在簡述了困擾清朝晚期的動亂之後,讓我們回頭來看看十八世紀晚期清代的那些宮廷畫家。首先是余省 (1692-1767),他師事一位肖像及花鳥畫家,和其他宮廷畫家一起從事創作,其中有受乾隆皇寵愛的畫家唐岱。錢之灃 (1740-1795) 是一位傑出的書法家,他對馬觀察入微,畫技純熟,風格極近文人畫。
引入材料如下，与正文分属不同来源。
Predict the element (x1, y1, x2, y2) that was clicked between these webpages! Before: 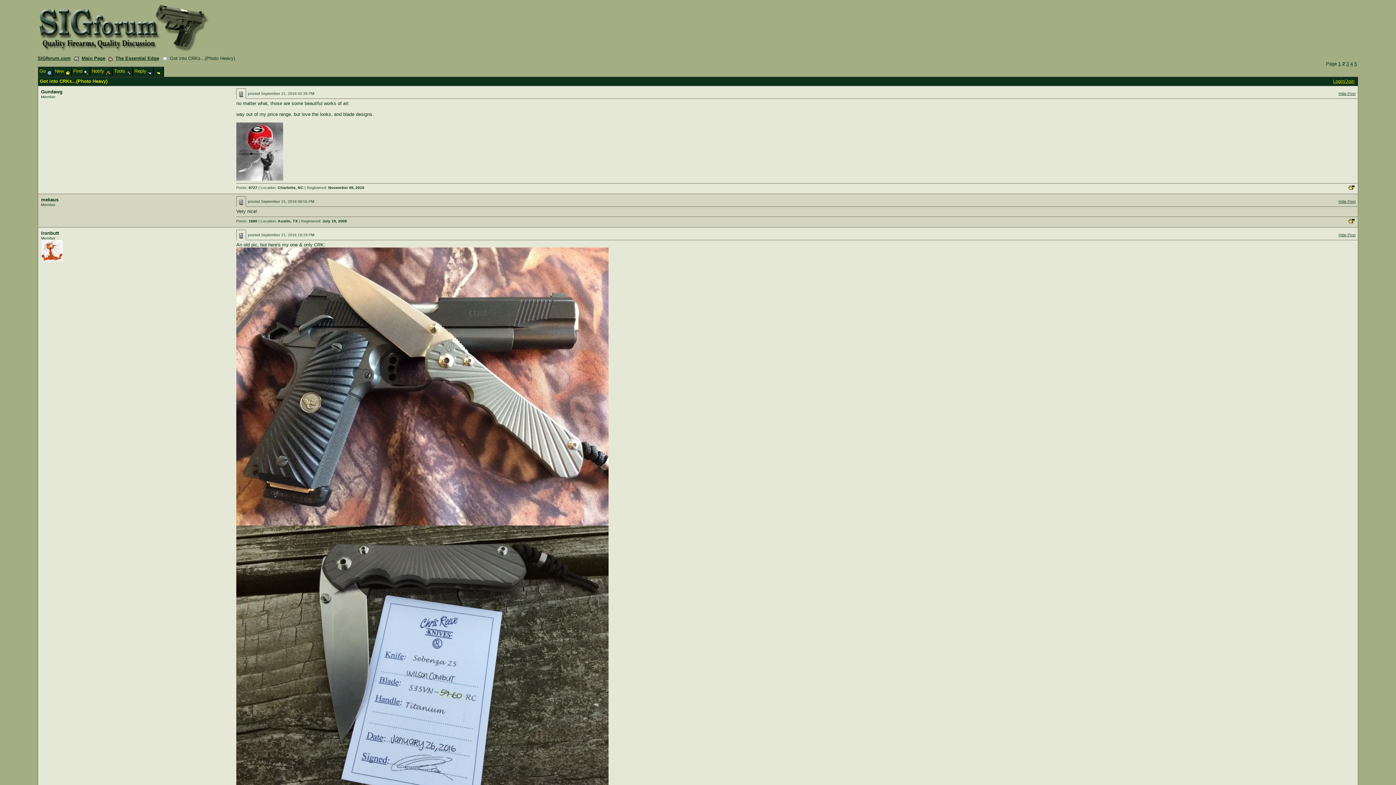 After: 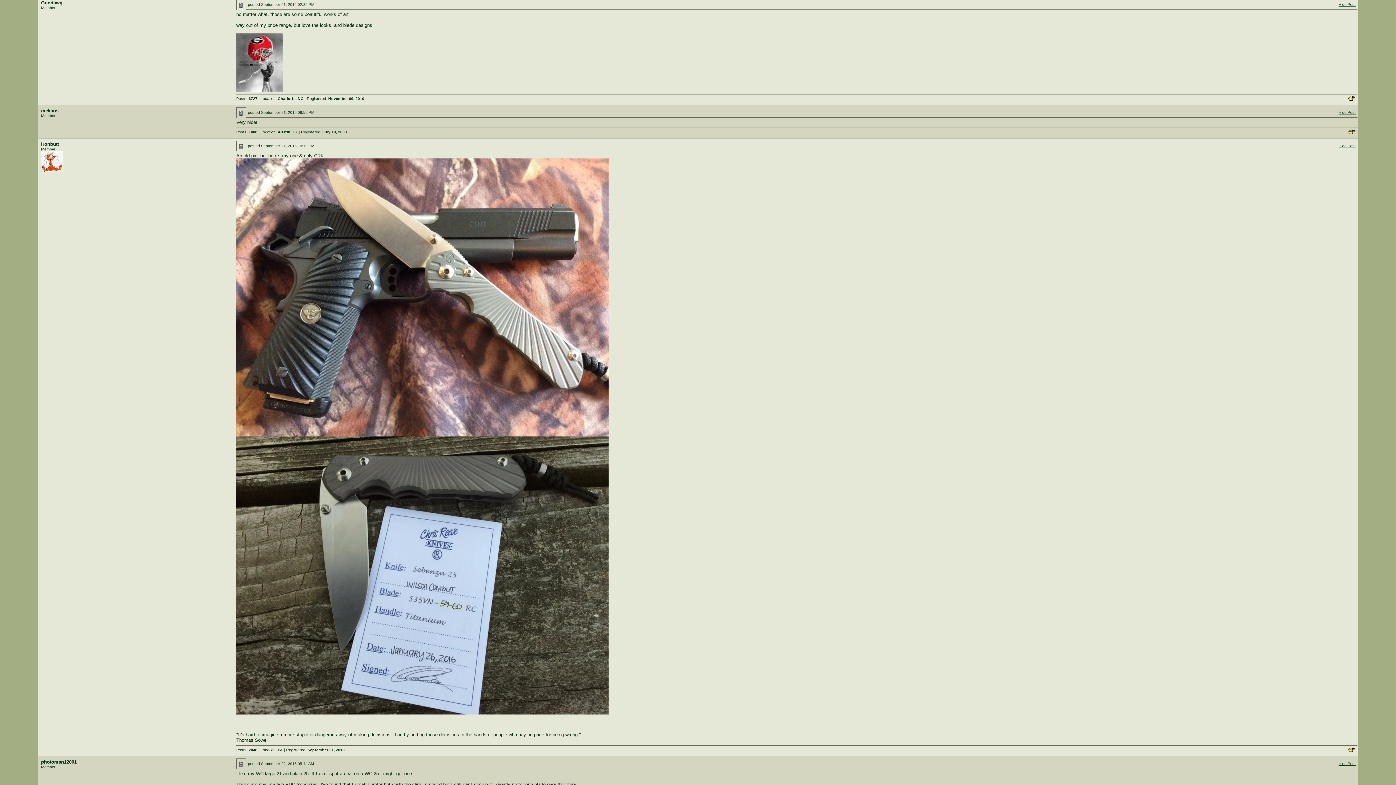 Action: bbox: (238, 90, 243, 96)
可見宮廷畫家並非一味迎合權貴所好,只作些具裝飾風格的畫。


Anonyme, L’Empereur Yongzheng dans le pavillon du « chant clair » 《胤禛朗
唫閣圖》, rouleau à suspendre, encre et couleurs sur soie, 175,1 x 95,8 cm.
Musée du Palais, Beijing.

我們對丁鵬觀 (活躍於十八世紀) 可謂毫無所知。只知道他擅作佛道題材的畫。而焦秉貞 (活躍於十八世紀初) 則以作宮廷命婦的想像畫像見稱,這個畫種在十九世紀清代的不同階層,如北京,尤其上海這些大城市的富商大賈間頗受歡迎。崔鏏 (活躍於十八世紀) 亦喜作仕女肖像畫,如他的宋代女詞人李清照的想像畫像。至於冷枚 (活躍於十八世紀) 則是界畫高手,和陳枚(活躍於十八世紀)一樣,常將宮廷命婦置於界畫的建築背景中。姚文瀚(活躍於十八世紀)在他的題作《四季圖》的長卷裡,融匯了各種繪畫風格,他描繪了一位高雅命婦的《春遊》,其他三景為《納涼》、《遊湖》、《賞雪》。除上述的宮廷畫家之外,尚有許多同樣才華橫溢的不知名畫家,許多宮廷畫只署上佚名兩字。如這裡介紹的雍正皇帝的兩幅畫像:《胤禛朗唫閣圖》和《胤禛行樂圖》,充份展現了這些佚名畫家是多麼富有才氣。

十八世紀入宮的郎世寧等耶穌會畫家備受乾隆青睞
這一群活躍於宮廷的畫家和其他宮廷畫家一樣畫作頗豐。他們的日常職責以及應朝廷之命須製作數目龐大的繪畫令我們嘆服。作為耶穌會教士,他們首先須完成其他宮廷畫家無須顧及的傳教工作,因此常苦於作畫時間的有限。他們之中最負盛名的應推 Giuseppe Castiglione (1688-1766),中文名叫郎世寧。他於1715年來華,很快便得到乾隆皇帝的賞識。和他的同僚一樣,他的畫以玲瓏的立體感而轟動宮廷。這個寫實的繪畫技巧在中國畫裡也不是全無,但卻和文人畫的固執觀念相悖。宮廷裡其他耶穌會畫家都能畫出這類具立體感的畫,Jean-Denis Attiret (1702-1768) 便是其中之一。他的中文名字是王致誠,他和郎世寧合作,創作了規模頗大的宮廷畫,我們稍後再談論它。此外,透視這個歐洲畫家習以為常的繪畫技法亦令清朝的藝術資助者驚嘆不已,以致他們要求其他畫家如擅作動物畫的 Louis-Antoine Poirot 神甫 (中文名為賀清泰,活躍於十八世紀) 在他的動物畫裡亦採用透視法 (儘管透視並非這位畫家的專長)。另外,尚有一些不大為人所知的耶穌會畫家,如 Matteo Ripa (馬國賢,1682-1765)、Teodorico Pedrini 神甫 (De Lige 德裡格,1671-1746)、Ignatius Sichelbart (艾啟蒙,1708-1780)、Joseph Panzi (潘廷章,活躍於十八世紀) 以及北京主教Jean-Damascène Salusti (安德義,?-1781),這說明了耶穌會在清代的宮廷繪畫所佔的重要地位。郎世寧、王致誠、艾啟蒙及安德義尤受乾隆皇帝青睞。他們受皇帝之命創作了歌頌乾隆皇戰功的系列版畫《黑水解圍圖》,我們知道這些畫對了解當時的中西文化交流是何等的重要。